↓

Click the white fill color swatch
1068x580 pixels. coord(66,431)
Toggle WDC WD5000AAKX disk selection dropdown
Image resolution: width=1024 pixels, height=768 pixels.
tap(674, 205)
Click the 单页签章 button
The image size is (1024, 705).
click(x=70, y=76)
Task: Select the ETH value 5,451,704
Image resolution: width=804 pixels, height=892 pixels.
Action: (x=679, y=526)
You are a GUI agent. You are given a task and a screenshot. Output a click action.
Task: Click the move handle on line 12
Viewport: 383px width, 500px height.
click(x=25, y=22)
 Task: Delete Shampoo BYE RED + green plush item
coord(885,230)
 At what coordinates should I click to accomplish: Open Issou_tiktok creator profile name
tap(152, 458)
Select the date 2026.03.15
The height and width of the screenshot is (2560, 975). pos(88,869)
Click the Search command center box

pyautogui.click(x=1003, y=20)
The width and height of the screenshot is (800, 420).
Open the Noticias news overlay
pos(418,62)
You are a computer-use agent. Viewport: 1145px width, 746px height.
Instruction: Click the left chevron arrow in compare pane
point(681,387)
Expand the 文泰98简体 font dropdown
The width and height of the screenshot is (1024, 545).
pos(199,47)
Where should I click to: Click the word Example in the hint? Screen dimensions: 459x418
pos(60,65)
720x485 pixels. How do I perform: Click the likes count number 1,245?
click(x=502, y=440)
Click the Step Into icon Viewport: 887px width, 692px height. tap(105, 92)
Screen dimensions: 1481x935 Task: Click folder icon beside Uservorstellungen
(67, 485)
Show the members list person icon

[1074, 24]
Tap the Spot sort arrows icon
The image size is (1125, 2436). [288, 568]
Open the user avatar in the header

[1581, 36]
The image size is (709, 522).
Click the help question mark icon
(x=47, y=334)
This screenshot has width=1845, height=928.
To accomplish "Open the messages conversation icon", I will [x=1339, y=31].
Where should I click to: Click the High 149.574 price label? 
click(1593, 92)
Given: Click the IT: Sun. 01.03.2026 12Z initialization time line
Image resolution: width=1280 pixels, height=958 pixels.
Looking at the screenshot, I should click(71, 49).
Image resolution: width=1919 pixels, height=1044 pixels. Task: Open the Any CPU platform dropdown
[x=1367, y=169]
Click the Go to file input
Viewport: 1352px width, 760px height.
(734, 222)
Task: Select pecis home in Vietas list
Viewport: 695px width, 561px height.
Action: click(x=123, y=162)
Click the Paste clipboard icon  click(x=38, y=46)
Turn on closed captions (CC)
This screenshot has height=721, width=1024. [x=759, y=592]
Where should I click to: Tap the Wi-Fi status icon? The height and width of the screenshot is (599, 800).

↑

Problem to work on |
A verbatim copy of every entry is required.

Solved problem |
Click the white fill color swatch
1068x580 pixels. coord(66,431)
Toggle WDC WD5000AAKX disk selection dropdown
Image resolution: width=1024 pixels, height=768 pixels.
tap(674, 205)
Click the 单页签章 button
The image size is (1024, 705).
click(x=70, y=76)
Task: Select the ETH value 5,451,704
Image resolution: width=804 pixels, height=892 pixels.
Action: (x=679, y=526)
You are a GUI agent. You are given a task and a screenshot. Output a click action.
Task: Click the move handle on line 12
Viewport: 383px width, 500px height.
click(x=25, y=22)
 Task: Delete Shampoo BYE RED + green plush item
coord(885,230)
 At what coordinates should I click to accomplish: Open Issou_tiktok creator profile name
tap(152, 458)
Select the date 2026.03.15
The height and width of the screenshot is (2560, 975). pos(88,869)
Click the Search command center box

pyautogui.click(x=1003, y=20)
The width and height of the screenshot is (800, 420).
Open the Noticias news overlay
pos(418,62)
You are a computer-use agent. Viewport: 1145px width, 746px height.
Instruction: Click the left chevron arrow in compare pane
point(681,387)
Expand the 文泰98简体 font dropdown
The width and height of the screenshot is (1024, 545).
pos(199,47)
Where should I click to: Click the word Example in the hint? Screen dimensions: 459x418
pos(60,65)
720x485 pixels. How do I perform: Click the likes count number 1,245?
click(x=502, y=440)
Click the Step Into icon Viewport: 887px width, 692px height. tap(105, 92)
Screen dimensions: 1481x935 Task: Click folder icon beside Uservorstellungen
(67, 485)
Show the members list person icon

[1074, 24]
Tap the Spot sort arrows icon
The image size is (1125, 2436). [288, 568]
Open the user avatar in the header

[1581, 36]
The image size is (709, 522).
Click the help question mark icon
(x=47, y=334)
This screenshot has width=1845, height=928.
To accomplish "Open the messages conversation icon", I will [x=1339, y=31].
Where should I click to: Click the High 149.574 price label? 
click(1593, 92)
Given: Click the IT: Sun. 01.03.2026 12Z initialization time line
Image resolution: width=1280 pixels, height=958 pixels.
Looking at the screenshot, I should click(71, 49).
Image resolution: width=1919 pixels, height=1044 pixels. Task: Open the Any CPU platform dropdown
[x=1367, y=169]
Click the Go to file input
Viewport: 1352px width, 760px height.
(734, 222)
Task: Select pecis home in Vietas list
Viewport: 695px width, 561px height.
Action: click(x=123, y=162)
Click the Paste clipboard icon  click(x=38, y=46)
Turn on closed captions (CC)
This screenshot has height=721, width=1024. [x=759, y=592]
Where should I click to: Tap the Wi-Fi status icon? The height and width of the screenshot is (599, 800).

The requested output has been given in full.